WHAT IS EXPECTED
As output, give the exact lines from the one containing "This screenshot has" through the end of the listing below, both included, without the pictures.

------------------------------------------------------------------------

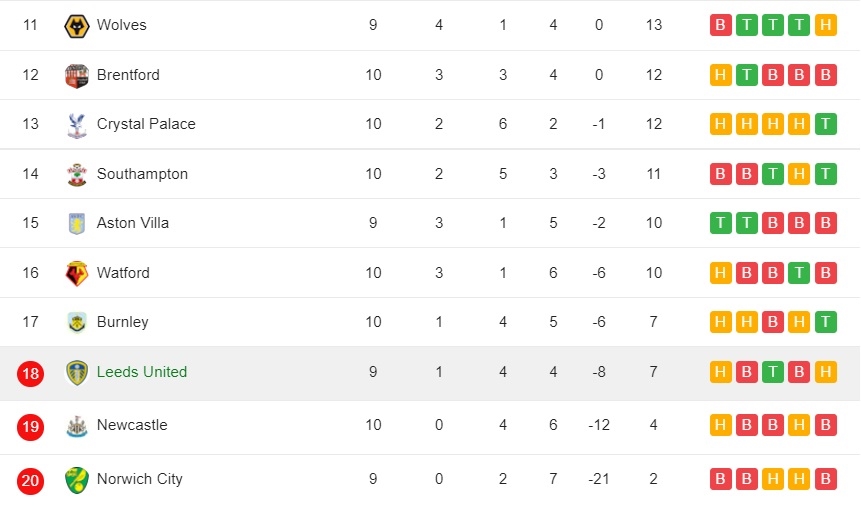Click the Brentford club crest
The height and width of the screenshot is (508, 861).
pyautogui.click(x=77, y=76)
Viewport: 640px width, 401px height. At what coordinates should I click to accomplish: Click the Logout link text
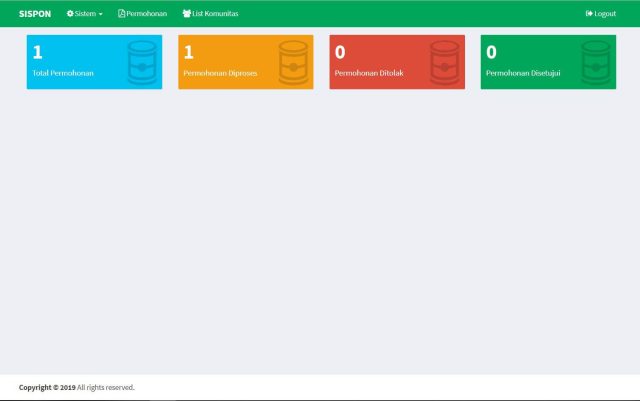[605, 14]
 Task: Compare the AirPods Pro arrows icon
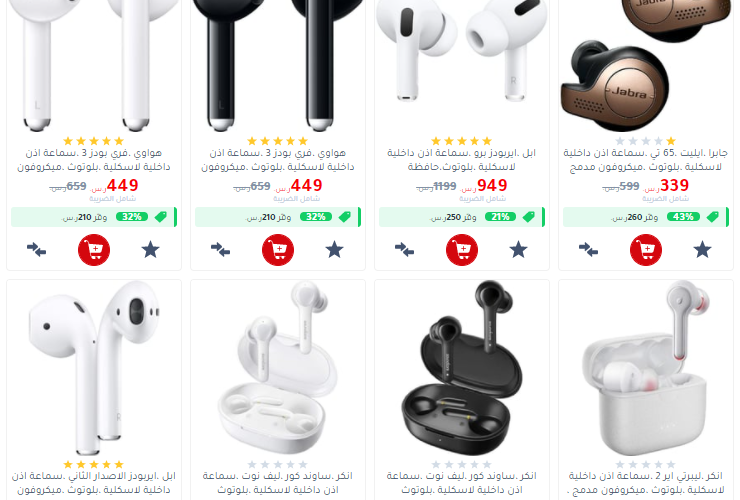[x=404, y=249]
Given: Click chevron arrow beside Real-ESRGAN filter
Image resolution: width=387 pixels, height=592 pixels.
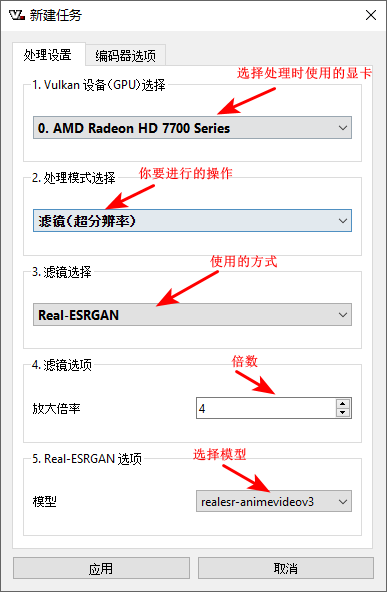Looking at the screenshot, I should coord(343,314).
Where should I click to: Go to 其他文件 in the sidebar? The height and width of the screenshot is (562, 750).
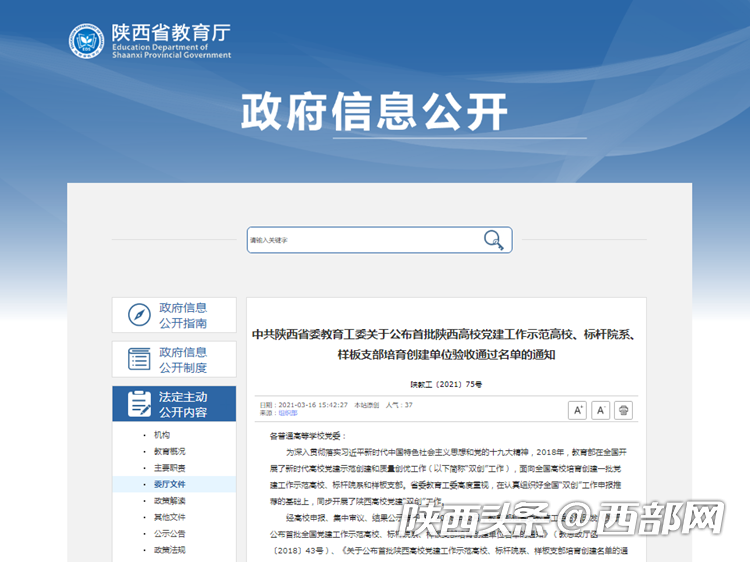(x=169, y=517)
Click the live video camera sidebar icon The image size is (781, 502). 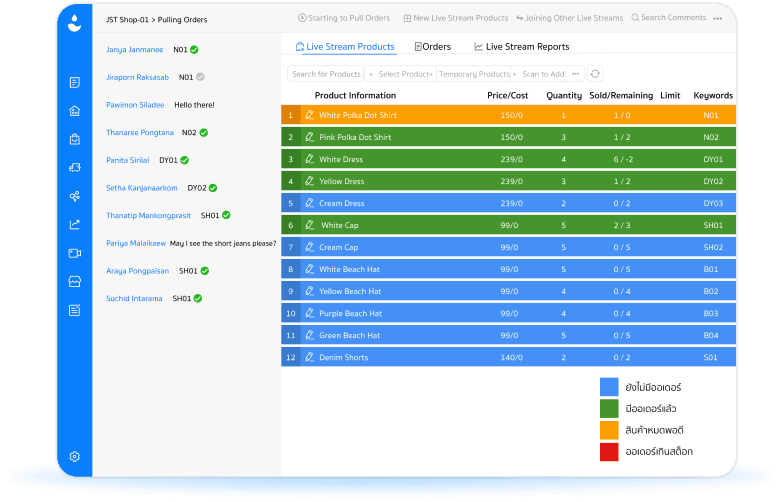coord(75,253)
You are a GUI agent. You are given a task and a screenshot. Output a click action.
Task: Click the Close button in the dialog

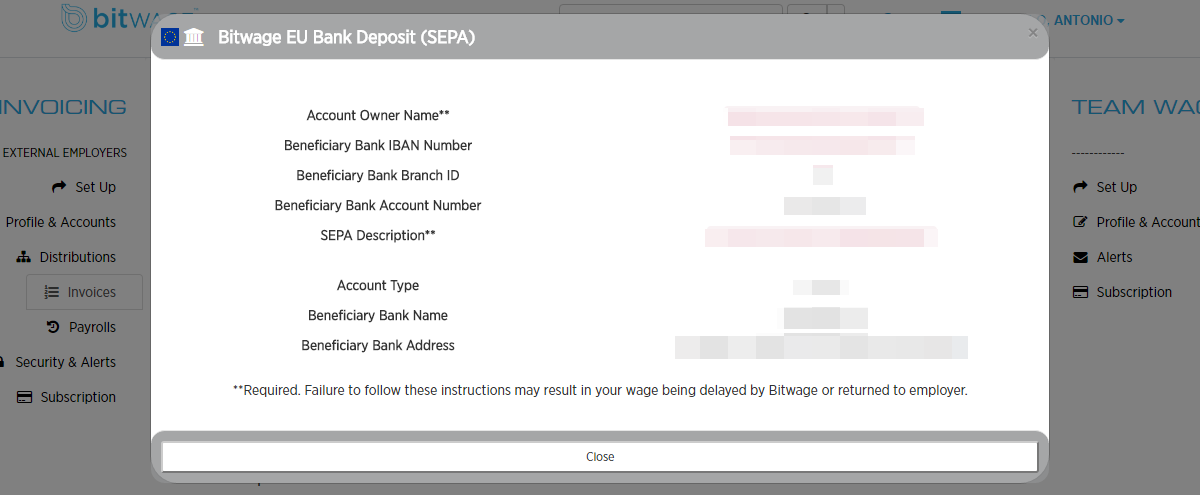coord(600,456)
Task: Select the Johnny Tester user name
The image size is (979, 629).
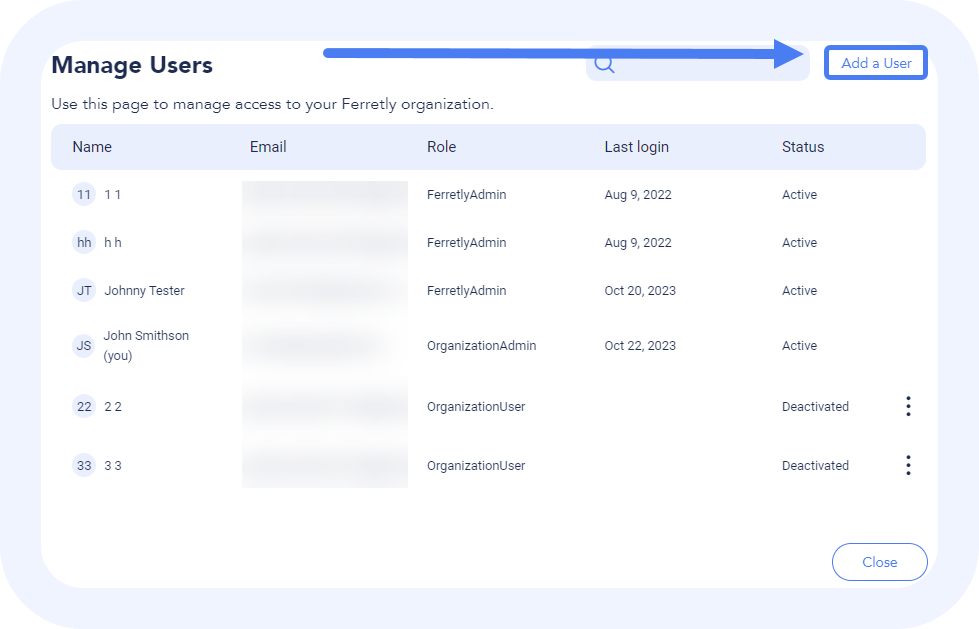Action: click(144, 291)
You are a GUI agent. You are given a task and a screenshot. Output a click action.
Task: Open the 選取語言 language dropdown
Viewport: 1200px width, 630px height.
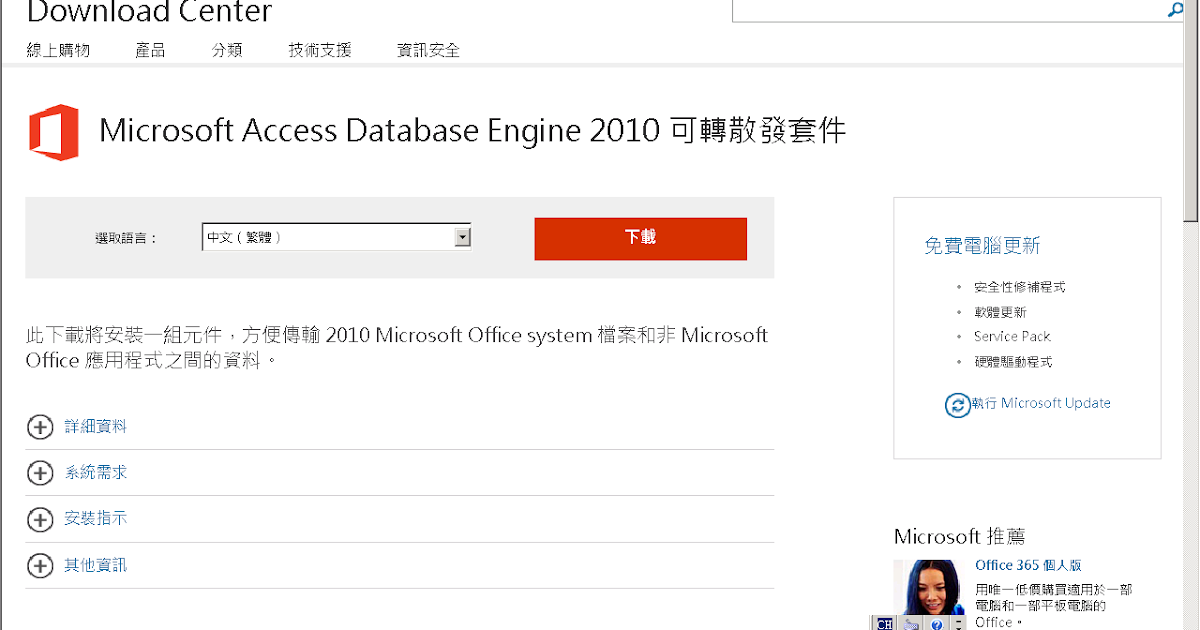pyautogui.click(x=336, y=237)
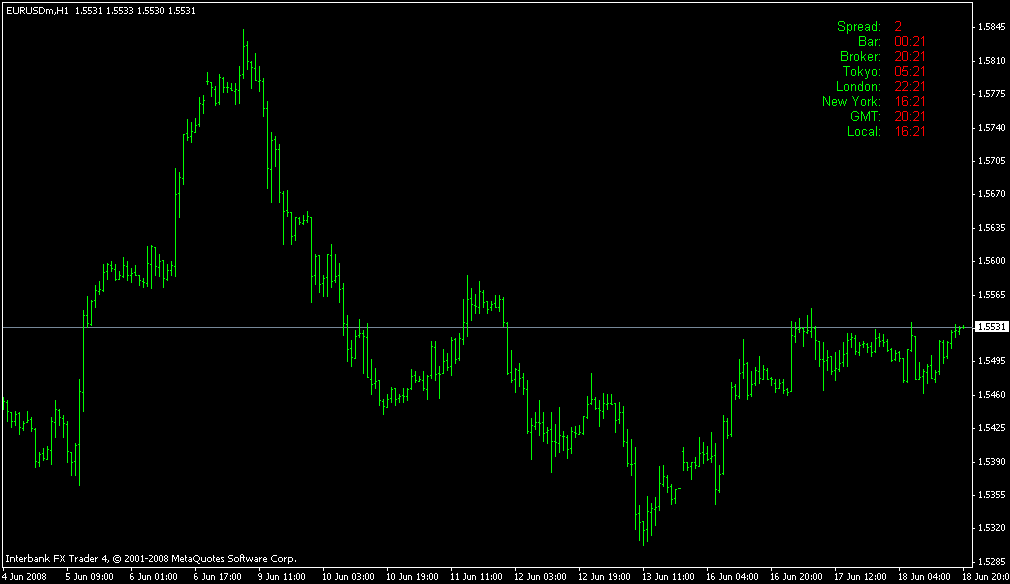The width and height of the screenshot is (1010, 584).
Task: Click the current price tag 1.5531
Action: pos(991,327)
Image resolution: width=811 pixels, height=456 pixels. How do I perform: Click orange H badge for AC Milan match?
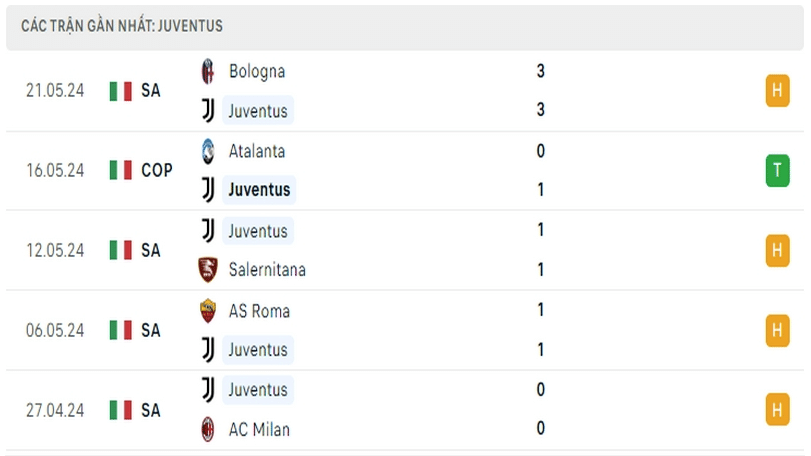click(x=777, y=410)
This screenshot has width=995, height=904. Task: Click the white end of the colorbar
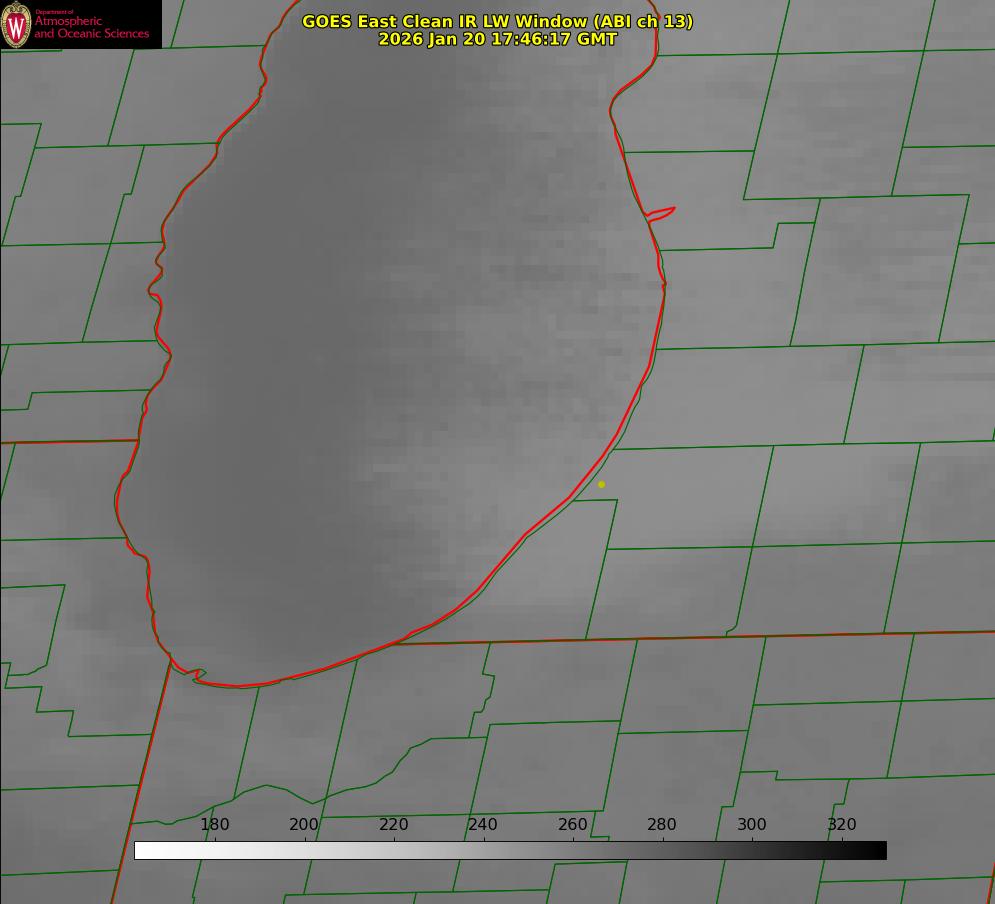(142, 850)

------------------------------------------------------------------------

REPLY TO THE TASK
This screenshot has width=995, height=904. Task: Click the white end of the colorbar
(142, 850)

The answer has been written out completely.